__Task statement__: Copy out every line of the data exactly.

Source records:
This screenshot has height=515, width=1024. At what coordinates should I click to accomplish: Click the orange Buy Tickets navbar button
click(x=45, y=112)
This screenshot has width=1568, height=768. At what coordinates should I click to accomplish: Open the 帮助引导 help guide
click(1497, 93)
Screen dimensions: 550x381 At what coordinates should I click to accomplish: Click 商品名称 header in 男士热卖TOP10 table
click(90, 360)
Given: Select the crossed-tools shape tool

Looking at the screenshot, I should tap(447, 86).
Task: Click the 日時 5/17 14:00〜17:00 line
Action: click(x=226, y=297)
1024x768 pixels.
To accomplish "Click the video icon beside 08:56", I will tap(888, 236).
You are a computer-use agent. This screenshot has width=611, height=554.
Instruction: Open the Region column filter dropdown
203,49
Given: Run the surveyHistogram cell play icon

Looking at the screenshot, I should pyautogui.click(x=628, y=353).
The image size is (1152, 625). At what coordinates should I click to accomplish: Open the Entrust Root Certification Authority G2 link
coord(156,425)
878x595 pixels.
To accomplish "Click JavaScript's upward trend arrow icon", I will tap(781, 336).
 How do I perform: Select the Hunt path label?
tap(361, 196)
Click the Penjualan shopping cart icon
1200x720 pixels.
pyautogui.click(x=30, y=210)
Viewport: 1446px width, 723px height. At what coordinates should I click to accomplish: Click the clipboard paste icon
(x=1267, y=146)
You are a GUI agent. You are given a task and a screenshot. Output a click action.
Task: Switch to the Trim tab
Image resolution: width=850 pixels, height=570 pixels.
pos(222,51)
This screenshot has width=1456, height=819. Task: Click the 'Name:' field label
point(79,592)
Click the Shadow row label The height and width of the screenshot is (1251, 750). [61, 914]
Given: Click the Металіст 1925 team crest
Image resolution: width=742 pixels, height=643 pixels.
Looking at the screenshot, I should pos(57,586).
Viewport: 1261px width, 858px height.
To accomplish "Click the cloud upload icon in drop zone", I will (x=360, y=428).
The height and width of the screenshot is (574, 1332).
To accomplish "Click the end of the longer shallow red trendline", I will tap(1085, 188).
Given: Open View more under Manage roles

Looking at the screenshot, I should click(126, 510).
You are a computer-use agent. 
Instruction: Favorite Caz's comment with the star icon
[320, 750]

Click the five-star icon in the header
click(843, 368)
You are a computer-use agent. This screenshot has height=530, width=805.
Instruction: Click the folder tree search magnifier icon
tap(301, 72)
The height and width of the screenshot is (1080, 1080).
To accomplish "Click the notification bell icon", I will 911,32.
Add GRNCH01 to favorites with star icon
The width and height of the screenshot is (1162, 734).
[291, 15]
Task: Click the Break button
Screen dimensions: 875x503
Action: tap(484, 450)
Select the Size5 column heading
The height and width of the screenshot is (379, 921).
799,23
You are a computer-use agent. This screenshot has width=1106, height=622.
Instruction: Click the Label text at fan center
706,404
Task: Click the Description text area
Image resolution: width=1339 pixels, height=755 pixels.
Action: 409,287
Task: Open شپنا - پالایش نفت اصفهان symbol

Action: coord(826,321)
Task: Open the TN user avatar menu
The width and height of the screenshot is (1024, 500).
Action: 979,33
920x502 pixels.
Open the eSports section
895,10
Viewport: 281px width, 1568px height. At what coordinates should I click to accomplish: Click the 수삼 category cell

__Response for this exercise__:
This screenshot has height=515, width=1024. At what coordinates should I click to accomplish: Click the orange Buy Tickets navbar button
click(x=45, y=112)
This screenshot has width=1568, height=768. At what coordinates should I click to accomplish: Open the 帮助引导 help guide
click(1497, 93)
Screen dimensions: 550x381 At what coordinates should I click to accomplish: Click 商品名称 header in 男士热卖TOP10 table
click(90, 360)
Given: Select the crossed-tools shape tool

Looking at the screenshot, I should tap(447, 86).
Task: Click the 日時 5/17 14:00〜17:00 line
Action: click(x=226, y=297)
1024x768 pixels.
To accomplish "Click the video icon beside 08:56", I will tap(888, 236).
You are a computer-use agent. This screenshot has width=611, height=554.
Instruction: Open the Region column filter dropdown
203,49
Given: Run the surveyHistogram cell play icon

Looking at the screenshot, I should pyautogui.click(x=628, y=353).
The image size is (1152, 625). At what coordinates should I click to accomplish: Open the Entrust Root Certification Authority G2 link
coord(156,425)
878x595 pixels.
To accomplish "Click JavaScript's upward trend arrow icon", I will tap(781, 336).
 How do I perform: Select the Hunt path label?
tap(361, 196)
Click the Penjualan shopping cart icon
1200x720 pixels.
pyautogui.click(x=30, y=210)
Viewport: 1446px width, 723px height. At what coordinates should I click to accomplish: Click the clipboard paste icon
(x=1267, y=146)
You are a GUI agent. You are given a task and a screenshot. Output a click action.
Task: Switch to the Trim tab
Image resolution: width=850 pixels, height=570 pixels.
pos(222,51)
This screenshot has width=1456, height=819. Task: Click the 'Name:' field label
point(79,592)
Click the Shadow row label The height and width of the screenshot is (1251, 750). [61, 914]
Given: Click the Металіст 1925 team crest
Image resolution: width=742 pixels, height=643 pixels.
Looking at the screenshot, I should pos(57,586).
Viewport: 1261px width, 858px height.
To accomplish "Click the cloud upload icon in drop zone", I will (x=360, y=428).
The height and width of the screenshot is (574, 1332).
To accomplish "Click the end of the longer shallow red trendline", I will tap(1085, 188).
Given: Open View more under Manage roles

Looking at the screenshot, I should click(126, 510).
You are a computer-use agent. 
Instruction: Favorite Caz's comment with the star icon
[320, 750]

Click the five-star icon in the header
click(843, 368)
You are a computer-use agent. This screenshot has height=530, width=805.
Instruction: Click the folder tree search magnifier icon
tap(301, 72)
The height and width of the screenshot is (1080, 1080).
To accomplish "Click the notification bell icon", I will 911,32.
Add GRNCH01 to favorites with star icon
The width and height of the screenshot is (1162, 734).
[291, 15]
Task: Click the Break button
Screen dimensions: 875x503
Action: tap(484, 450)
Select the Size5 column heading
The height and width of the screenshot is (379, 921).
799,23
You are a computer-use agent. This screenshot has width=1106, height=622.
Instruction: Click the Label text at fan center
706,404
Task: Click the Description text area
Image resolution: width=1339 pixels, height=755 pixels.
Action: 409,287
Task: Open شپنا - پالایش نفت اصفهان symbol

Action: coord(826,321)
Task: Open the TN user avatar menu
The width and height of the screenshot is (1024, 500).
Action: 979,33
920x502 pixels.
Open the eSports section
895,10
Viewport: 281px width, 1568px height. At what coordinates should I click to accomplish: Click the 수삼 category cell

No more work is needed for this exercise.